Gemeente van onze Heer Jezus Christus, broeders en zusters, jongens en meisjes, Vervuld van Christus Even de draad van vanmorgen weer oppakken. Christen zijn is niet alleen het dragen van bepaalde symbolen, al dan niet gedwongen: het kruis, het visje, het Nasrani-teken of het Christusmonogram. Niet alleen daaraan is de christen te herkennen. Vooral ook aan zijn geloof en zijn leven in verbondenheid aan Christus. Je draagt zijn naam. Dat stempelt je identiteit. Met Hem ben je gezalfd. In Christus zijn. En dan christen zijn. Nu een volgend aspect. Wie christen is, is leerling van Jezus de Christus. En leerlingen van Christus worden opgeroepen om de Meester te volgen. “Volg mij,” zegt Jezus verschillende keren als Hij mensen roept tot zijn discipelen. Jezus volgen is gelovig en gehoorzaam achter Hem aan gaan. Naar Hem luisteren, in Hem geloven en doen wat Hij zegt. Je wordt als leerling van deze Meester uitgenodigd om mee te gaan op de lijdensweg. Christus maakt zijn leerlingen in Matteüs 16 duidelijk, dat Hij op weg gaat naar arrestatie, veroordeling, kruisdood en opstanding. Dat is een boodschap, die bij hen niet aankomt. Die hen afschrikt, die verontwaardiging oproept. Luister naar de reactie van Petrus. Maar Jezus hoort in Petrus’ woorden een verzoeking van de satan.

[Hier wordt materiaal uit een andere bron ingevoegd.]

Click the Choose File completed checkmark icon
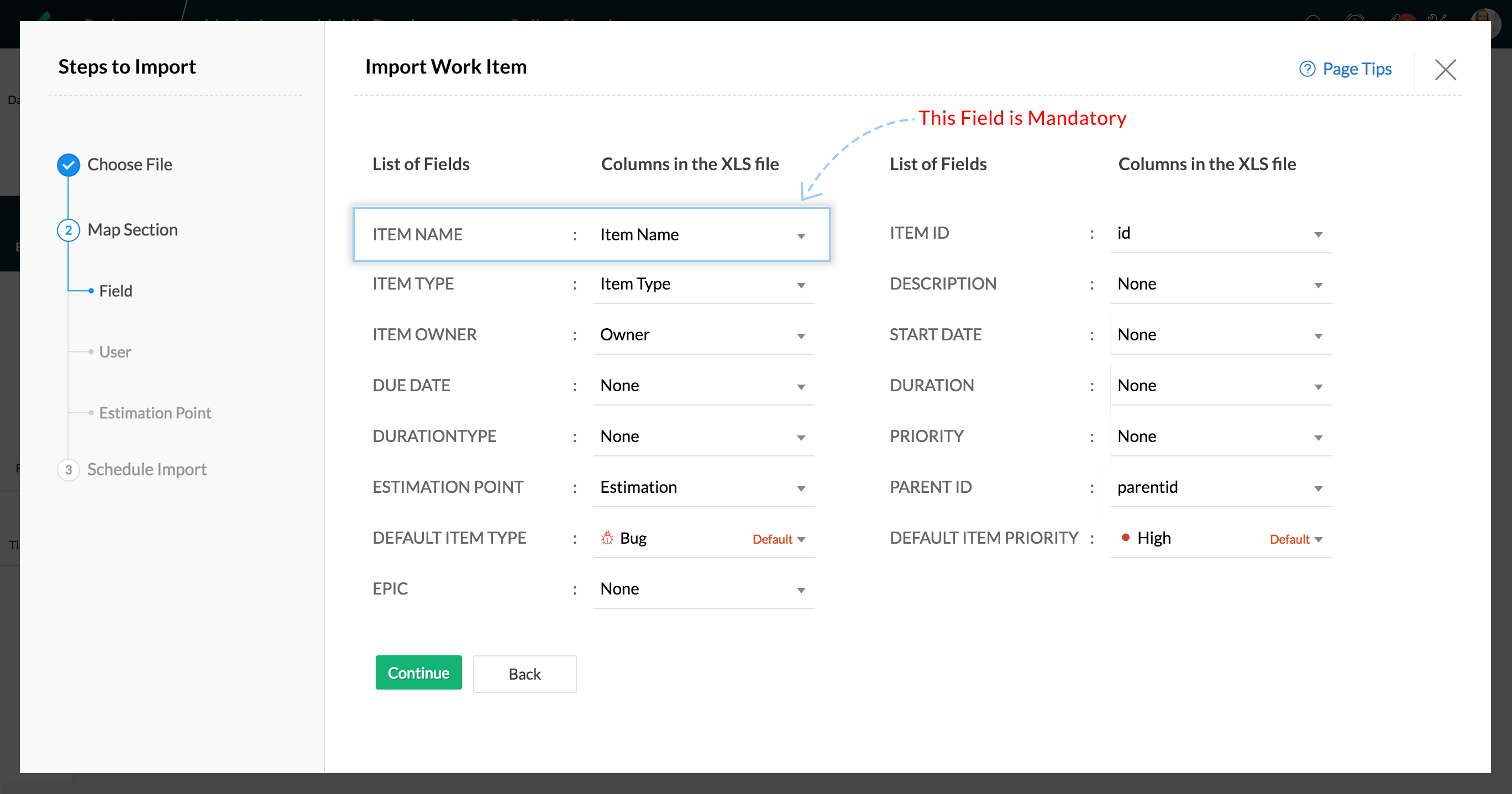The height and width of the screenshot is (794, 1512). (x=69, y=165)
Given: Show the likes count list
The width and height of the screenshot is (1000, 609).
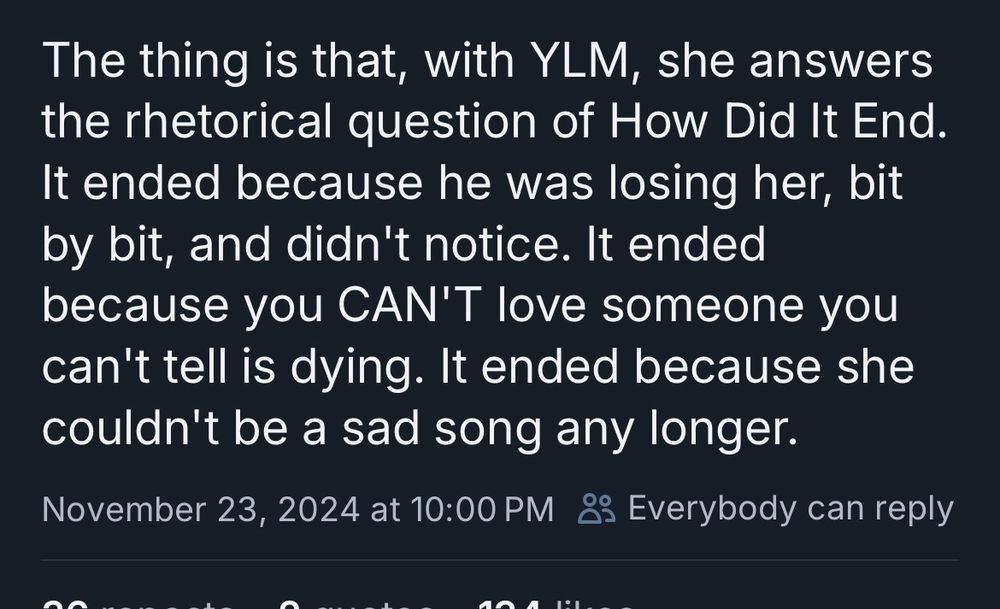Looking at the screenshot, I should (556, 603).
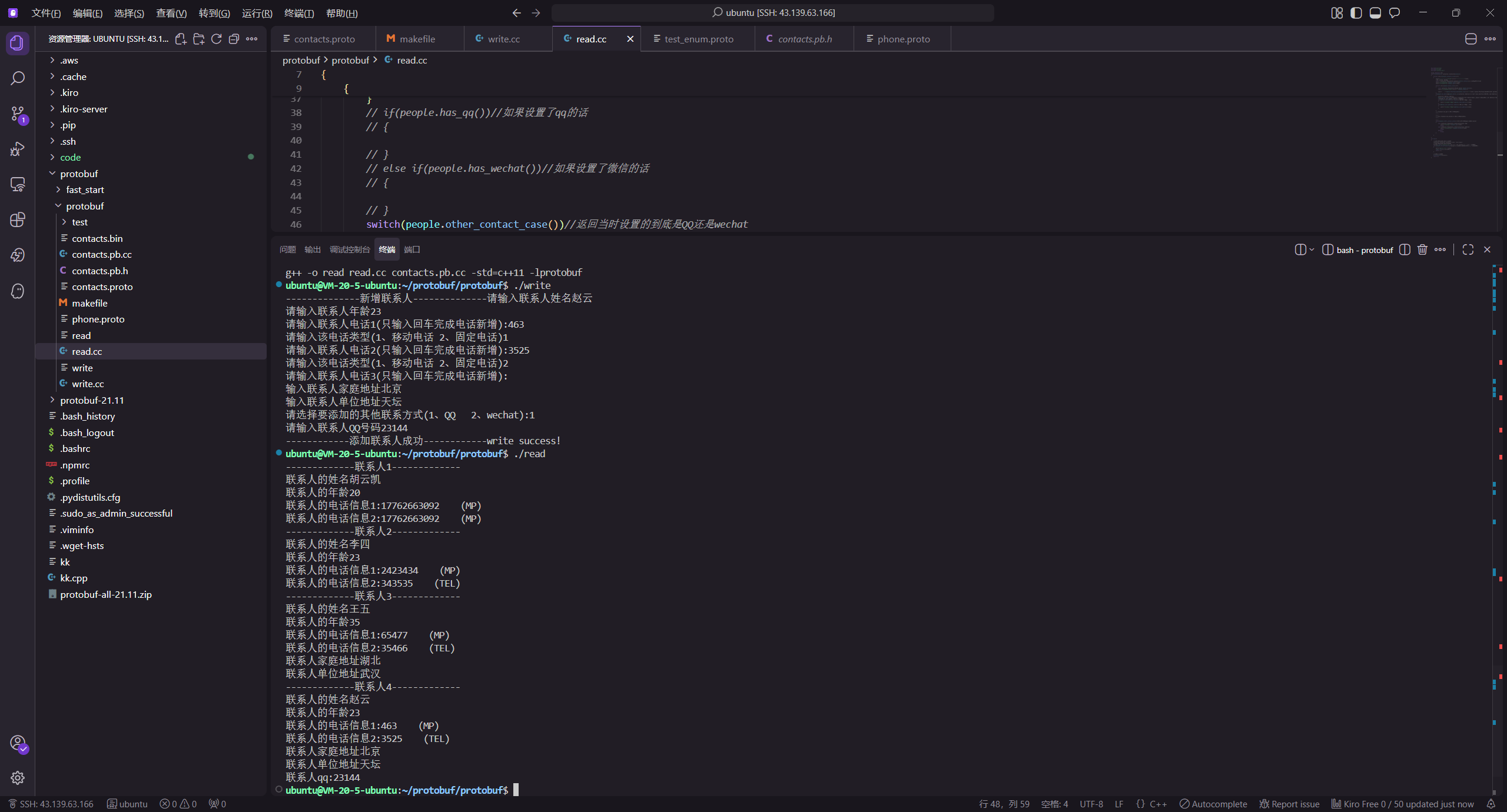Click the SSH: 43.139.63.166 status button
Image resolution: width=1507 pixels, height=812 pixels.
pyautogui.click(x=51, y=804)
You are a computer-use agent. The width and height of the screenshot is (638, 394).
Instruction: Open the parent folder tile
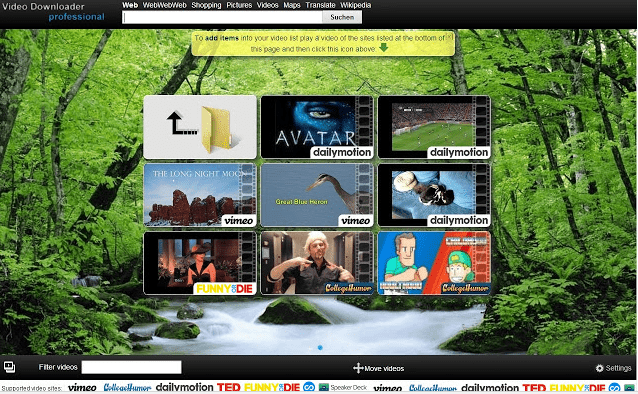tap(200, 127)
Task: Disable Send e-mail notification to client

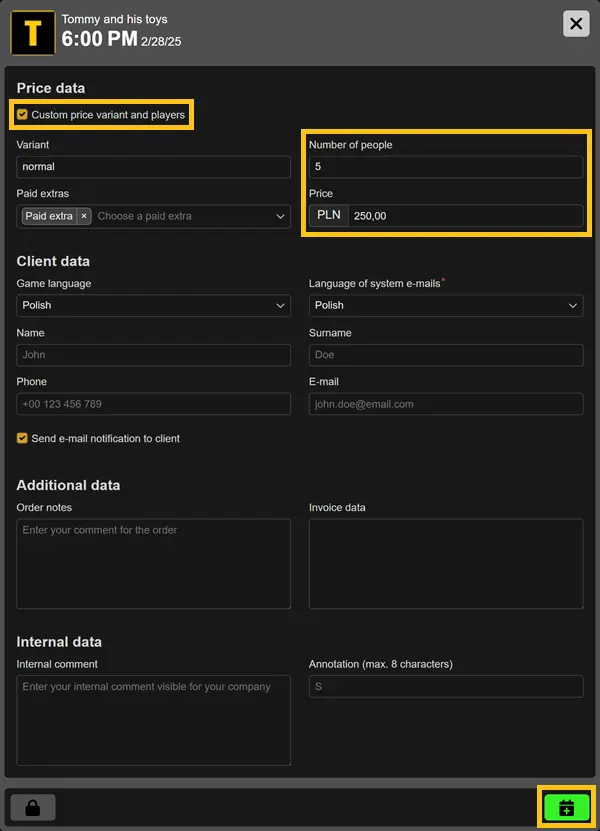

Die probeert Jezus af te houden van zijn lijden en zijn kruisdood. Jezus draait zich daarom van satan weg. Hij moet achter Hem blijven. Jezus’ draait zijn woorden over zijn aanstaande kruisdood niet terug. Juist niet. Hij roept zijn leerlingen op om op die weg achter Hem aan te gaan. Christus is op weg naar het kruis om zijn leven te verliezen en over te geven in de dood. Hij is de Hogepriester, die zijn lichaam, dat is zijn complete leven offert voor zijn volk. Om ons te redden van de zonden en de macht van dood en duivel. Daartoe is Hij ook gezalfd, zegt antwoord 31.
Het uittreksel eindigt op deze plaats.